§ TEXTO FORNECIDO:
■ ■ ■ ■ ■

(Alberto Pereira Jr, da Folha de S.Paulo) Lei que fixa cota de conteúdo brasileiro na TV paga entra em vigor em setembro; produtoras esperam crescimento de 50% até 2013. Canais fechados fazem investimentos, mas ainda têm dúvidas sobre especificidades da legislação aprovada
Uma semana após a publicação das últimas instruções normativas da Lei 12.485/2011, que fixa diretrizes para a TV paga no Brasil, produtoras independentes comemoram o novo marco regulatório do setor.
Para elas, o estabelecimento de cotas obrigatórias de conteúdo nacional estimulará os negócios, já que ao menos 50% da faixa reservada a obras brasileiras deverão ser preenchidos por trabalhos de empresas independentes.
E parecem vir da dramaturgia, setor forte nas emissoras abertas, as principais novidades que os canais fechados exibirão nos próximos meses.
A BossaNovaFilms, por exemplo, anuncia amanhã a contratação de Kátia Lund, codiretora de “Cidade de Deus” (2002), para seu núcleo de criação de roteiros de ficção, que também recebeu o reforço de Luís Villaça, ex-Globo, autor do script de “Cristina Quer Casar” (2003).
“A demanda já vinha crescendo desde o ano passado, quando a lei foi aprovada”, afirma Denise Gomes, sócia da produtora, que está envolvida em 30 projetos, incluindo duas séries de ficção: uma para o Discovery Channel, outra para o History Channel.

■ ■ ■ ■ ■

§ DADOS FORNECIDOS:
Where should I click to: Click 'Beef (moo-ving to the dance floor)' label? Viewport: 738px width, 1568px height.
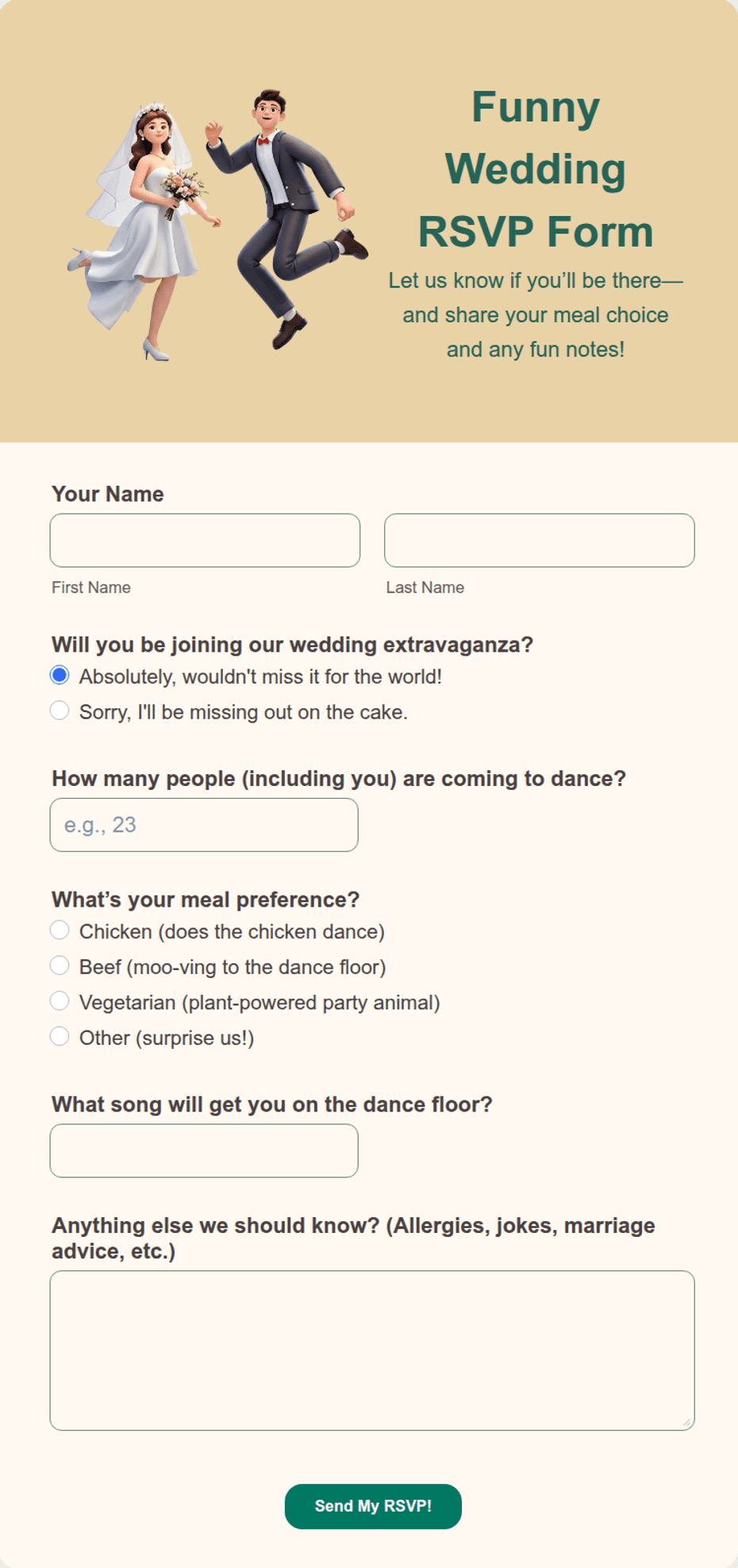coord(233,967)
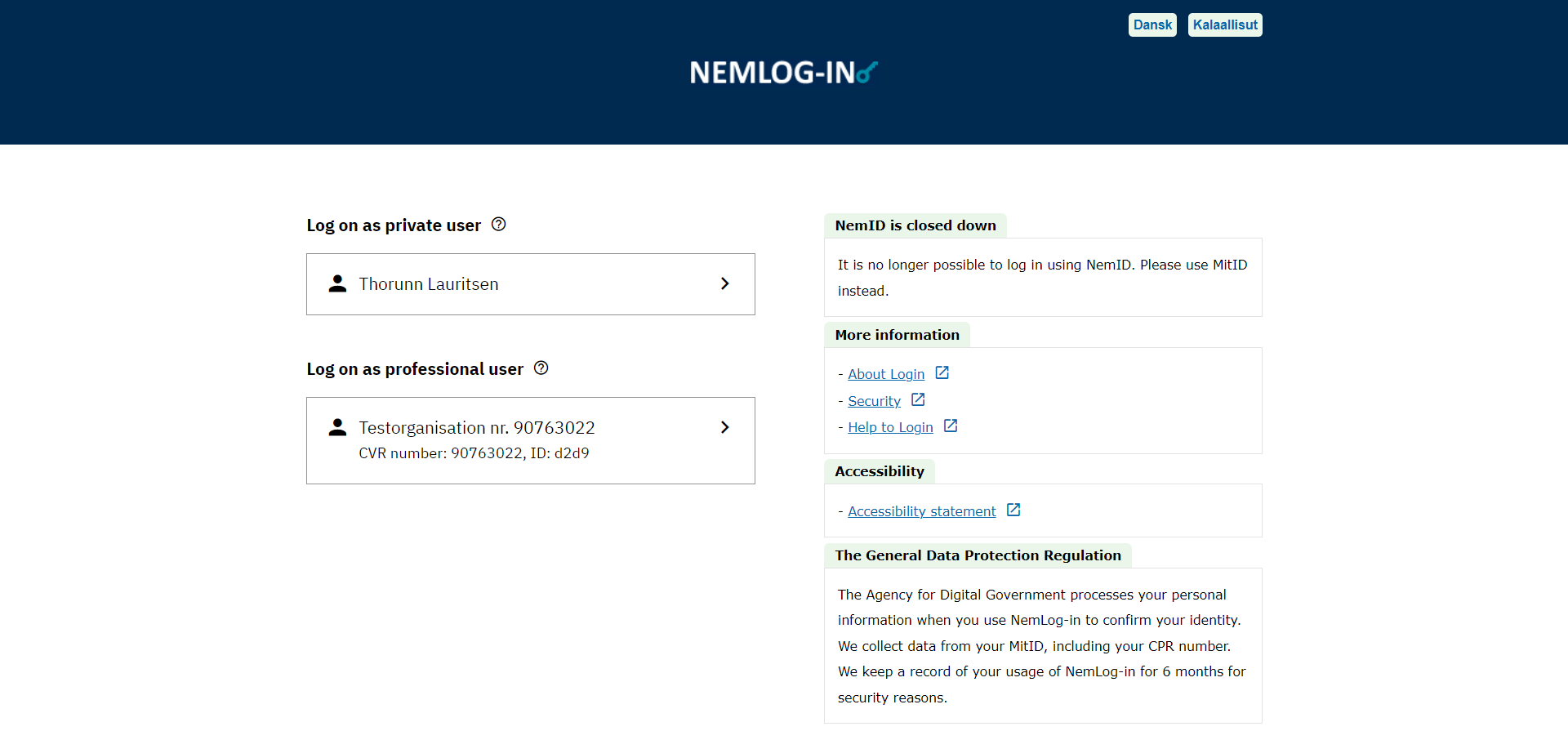
Task: Click the help icon beside professional user heading
Action: (x=541, y=368)
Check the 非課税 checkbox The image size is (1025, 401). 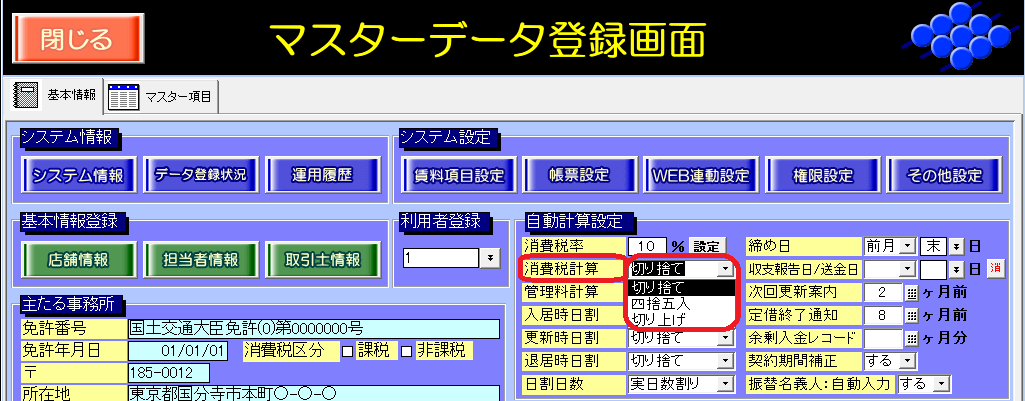tap(406, 350)
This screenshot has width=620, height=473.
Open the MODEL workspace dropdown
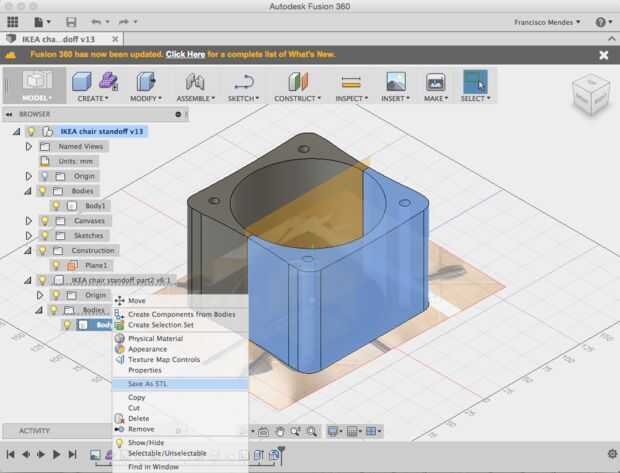(x=38, y=98)
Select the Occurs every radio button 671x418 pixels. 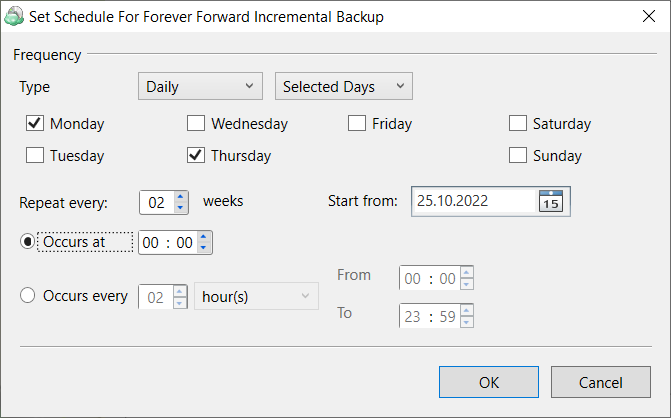tap(28, 295)
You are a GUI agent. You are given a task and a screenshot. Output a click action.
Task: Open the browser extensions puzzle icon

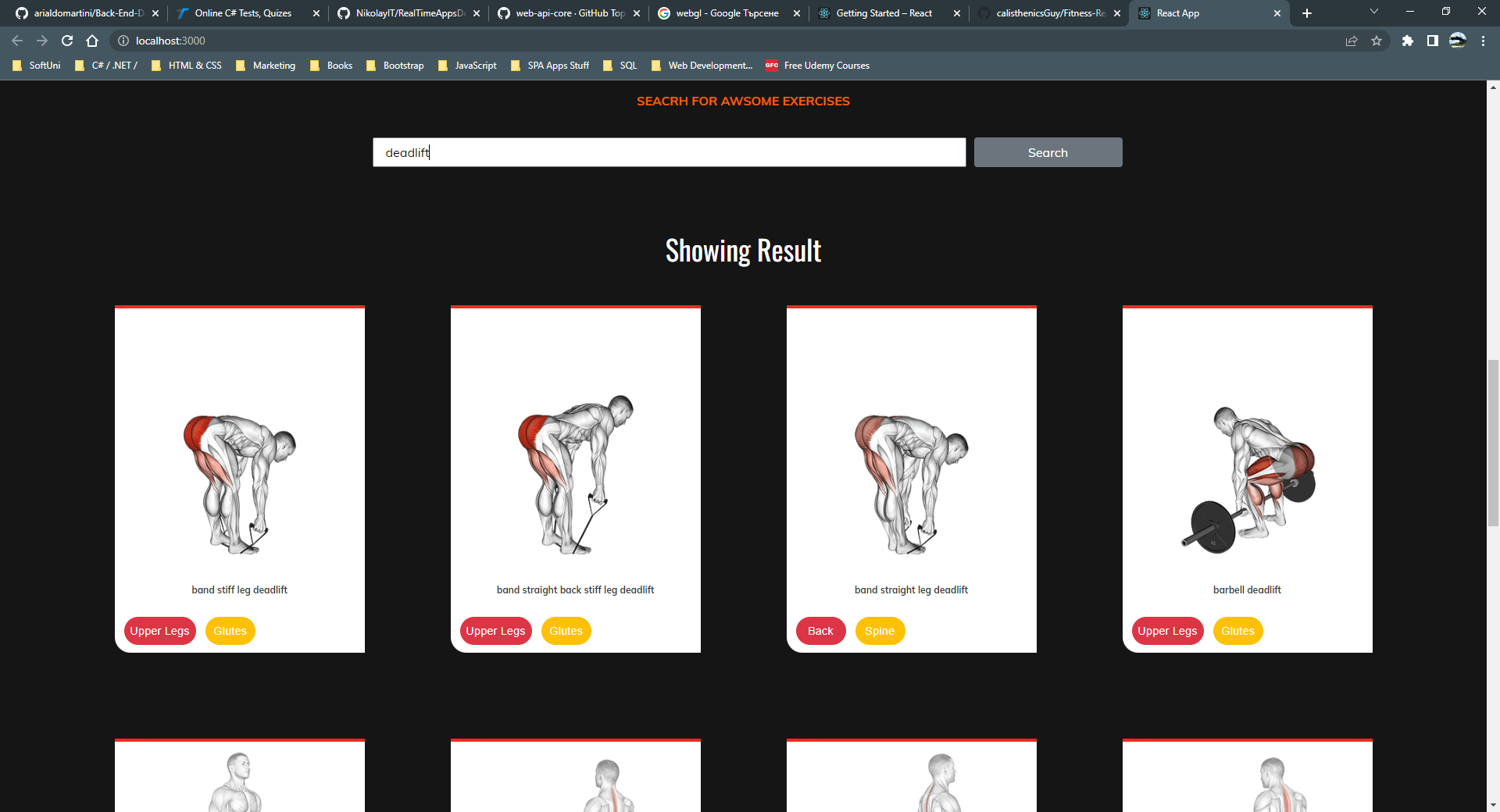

■ ■ ■ ■ ■

§ TAREFAS PROPOSTAS:
a – As afirmações (i) a lei que fixa cota de conteúdo brasileiro na TV paga entra em vigor em setembro, (ii) ao menos metade da faixa reservada a obras brasileiras deverá ser preenchida por trabalhos de empresas independentes e (iii) Kátia Lund é autora do roteiro de “Cristina Quer Casar” estão de acordo com o texto sobre a lei da TV paga? Responda sim ou não a cada uma e cite as palavras decisivas do texto.
b – Quais pessoas são mencionadas pelo nome no texto sobre a lei da TV paga? Liste todas.
c – Redigite o trecho do texto sobre a lei da TV paga que vai de “(Alberto Pereira Jr, da” até “nos próximos meses.”.

§ RESPOSTAS DO EXERCÍCIO:
a –
(i) Sim: "Lei que fixa cota de conteúdo brasileiro na TV paga entra em vigor em setembro"
(ii) Sim: "ao menos 50% da faixa reservada a obras brasileiras deverão ser preenchidos por trabalhos de empresas independentes"
(iii) Não: "Luís Villaça, ex-Globo, autor do script de “Cristina Quer Casar” (2003)"

b –
Alberto Pereira Jr
Kátia Lund
Luís Villaça
Denise Gomes

c –
(Alberto Pereira Jr, da Folha de S.Paulo) Lei que fixa cota de conteúdo brasileiro na TV paga entra em vigor em setembro; produtoras esperam crescimento de 50% até 2013. Canais fechados fazem investimentos, mas ainda têm dúvidas sobre especificidades da legislação aprovada
Uma semana após a publicação das últimas instruções normativas da Lei 12.485/2011, que fixa diretrizes para a TV paga no Brasil, produtoras independentes comemoram o novo marco regulatório do setor.
Para elas, o estabelecimento de cotas obrigatórias de conteúdo nacional estimulará os negócios, já que ao menos 50% da faixa reservada a obras brasileiras deverão ser preenchidos por trabalhos de empresas independentes.
E parecem vir da dramaturgia, setor forte nas emissoras abertas, as principais novidades que os canais fechados exibirão nos próximos meses.